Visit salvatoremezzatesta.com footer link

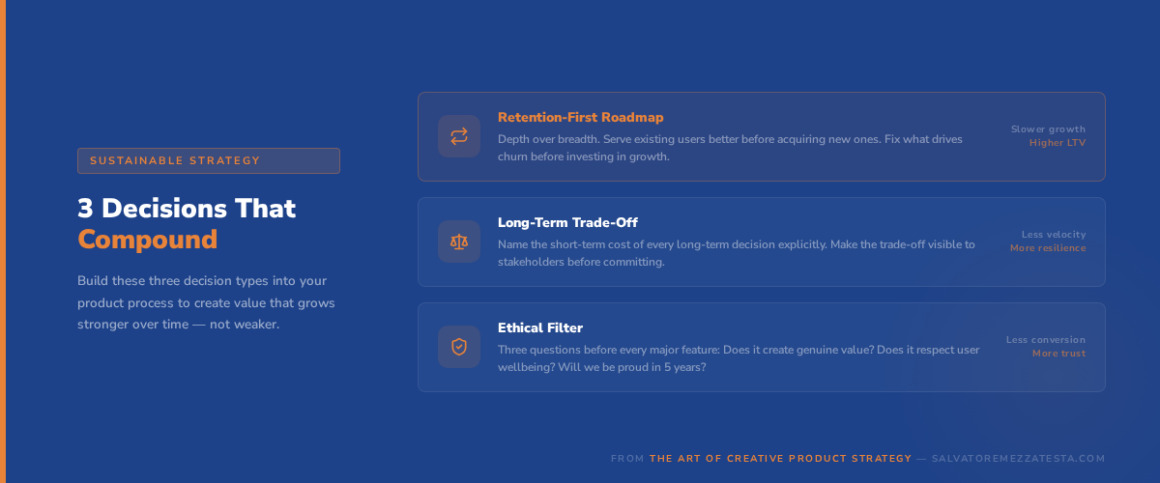1018,459

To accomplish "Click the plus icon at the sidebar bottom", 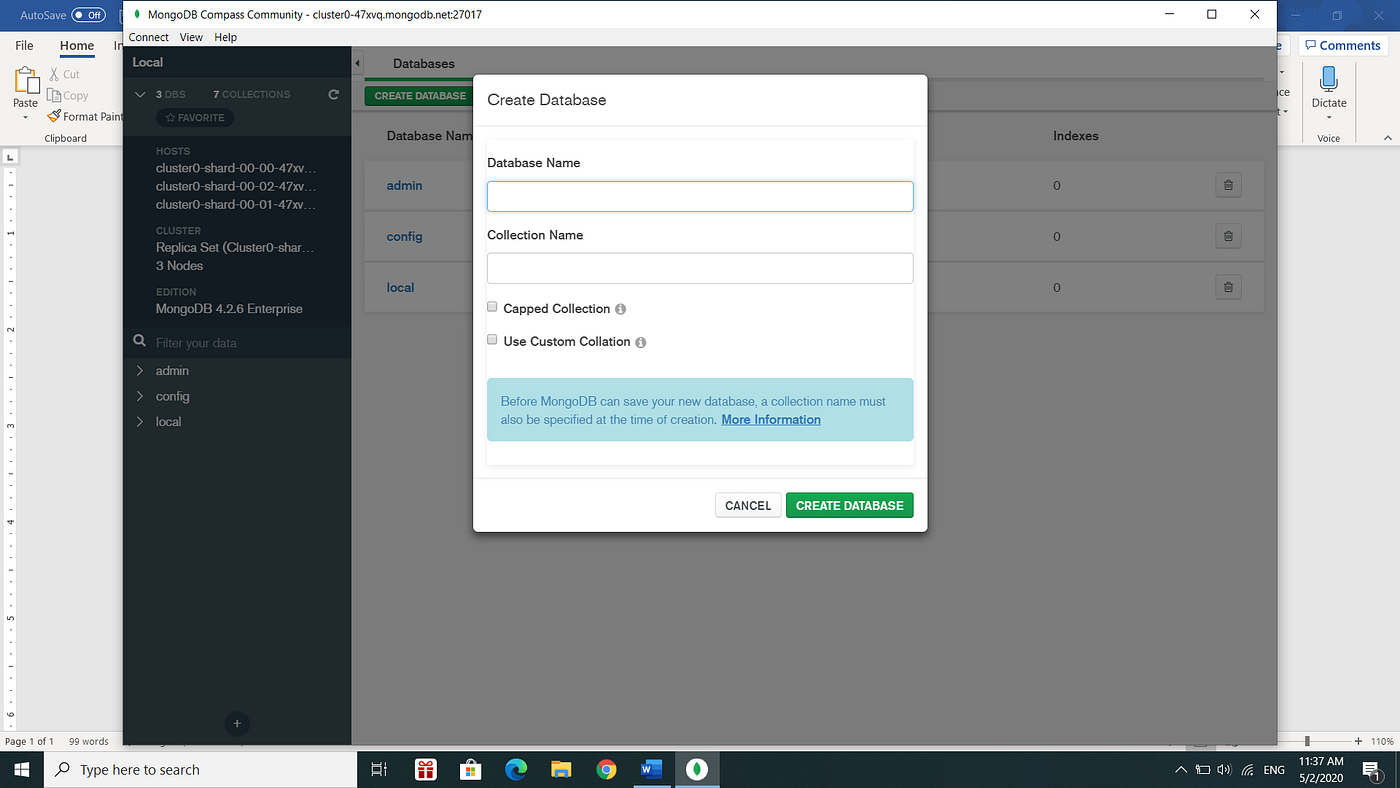I will point(237,723).
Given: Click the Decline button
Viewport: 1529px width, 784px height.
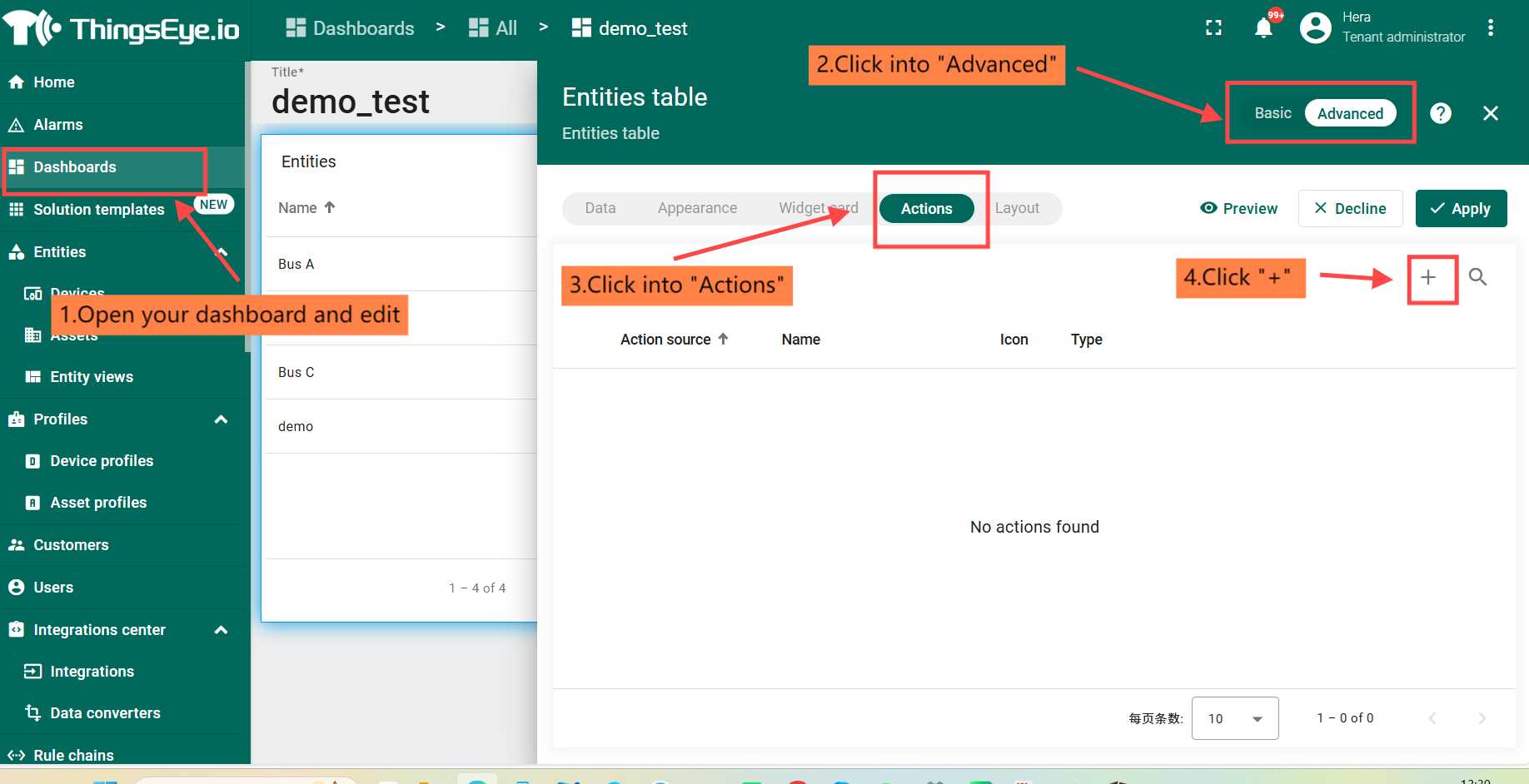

ASSIGNMENT |
The answer consists of the lines from the one holding "Given: Click the Decline button" to the end of the records, inclusive, restated exactly and without pictures.

PROBLEM SOLUTION |
Given: Click the Decline button
Viewport: 1529px width, 784px height.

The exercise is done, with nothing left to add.